O Tribunal Supremo (TS) angolano critica duramente o juiz Januário Domingos, responsável pela farsa a que se chamou julgamento e que a 28 de Março condenou 17 activistas angolanos até oito anos e meio de prisão. O TS acusa a figura (juiz) de ter contribuído para os meses de prisão destes jovens.

A posição surge no acórdão sobre o “habeas corpus” apresentado pela Defesa dos activistas a 1 de Abril, pedindo a libertação, mas que só em Junho chegou às mãos do Supremo para analisar e que ordenou a soltura dos 17 jovens, que já estavam a cumprir pena desde o final de Março, apesar dos recursos interpostos pelos advogados.

Angola, como o próprio Supremo reconhece neste acórdão, não tem regulamentação própria para as providências de “habeas corpus”. Embora dirigidos ao presidente do Tribunal Supremo, os “habeas corpus” têm de dar entrada no tribunal de primeira instância e são depois enviadas para o tribunal competente.

Contudo, neste caso, e com os 17 activistas já a cumprirem pena, o juiz da causa, Januário Domingos, conforme acusação dos advogados, “reteve” a seu belo prazer e numa atitude de canibalismo jurídico a providência durante 20 dias, tendo enviado o expediente para o Tribunal Constitucional (que analisa um dos recursos da condenação) e não para o Supremo.

“Não se justifica tal conduta incauta do juiz, porquanto em tempo oportuno o Tribunal Supremo baixou instrutivos orientadores para a tramitação das providências de ‘habeas corpus’ (…) Por conseguinte, julgamos que o juiz estava apetrechado com ferramentas suficientes para dar andamento célere ao expediente”, lê-se no acórdão, que também colocou em liberdade provisória os activistas.

Acrescentam os juízes do Supremo que é necessária “uma veemente chamada de atenção ao juiz da causa”. Isto porque “de forma estouvada mandou juntar o expediente no processo principal, provocando uma demora de quase três meses para que a providência de ‘habeas corpus’ desse entrada nesta suprema instância, onde só chegou no dia 24 de Junho de 2016, vinda do Tribunal Constitucional”.

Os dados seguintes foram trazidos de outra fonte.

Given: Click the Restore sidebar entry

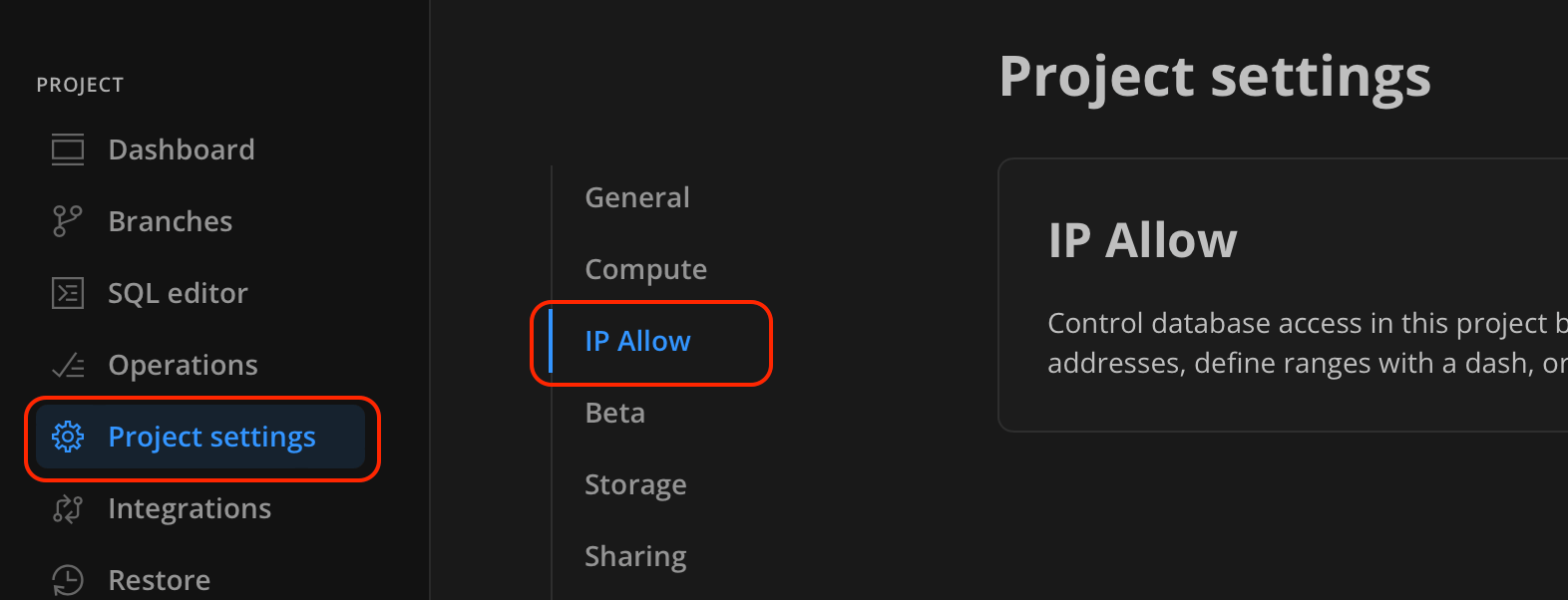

“Como se não bastasse, perante os clamores dos requerentes e da própria opinião pública, o juiz não se dignou informar à câmara [criminal, do Supremo] o paradeiro do ‘habeas corpus’, que só ele sabia tê-lo remetido ao Tribunal Constitucional”, criticam ainda os juízes do Supremo.

Vão ainda mais longe, ao solicitar uma investigação ao comportamento do juiz Januário Domingos: “Este facto deve ser comunicado imediatamente ao Conselho Superior da Magistratura Judicial, para que sejam desencadeados procedimentos em conformidade”, lê-se ainda.

Este recurso de ‘habeas corpus’, por “prisão ilegal”, visava usar a “jurisprudência existente” sobre o efeito suspensivo dos recursos – neste caso interpostos para as instâncias superiores – à condenação, para que entretanto seja mantida a situação carcerária de todos, particularmente as duas jovens que estavam em liberdade e os restantes que estavam em prisão domiciliária, a 28 de Março, quando foi conhecida a sentença.

A maioria dos jovens activistas foi detida a 20 de Junho de 2015, numa operação da polícia em Luanda.

Os 17 acabaram condenados a penas de prisão efectiva – entre dois anos e três meses e oito anos e meio – por supostos e nunca provados actos preparatórios para uma rebelião e associação de malfeitores.

Começaram de imediato a cumprir pena, apesar dos recursos interpostos, no mesmo dia, pela defesa.

Em entrevista ao Folha 8, Luís Nascimento, um dos advogados de Defesa, disse que “o juiz pode sofrer muitas pressões, mas os juízes, no exercício das suas funções. devem ser independentes e devem apenas obediência à Constituição e à lei. Se pressionados, devem ter a hombridade de não obedecer ou de arranjar outra profissão.”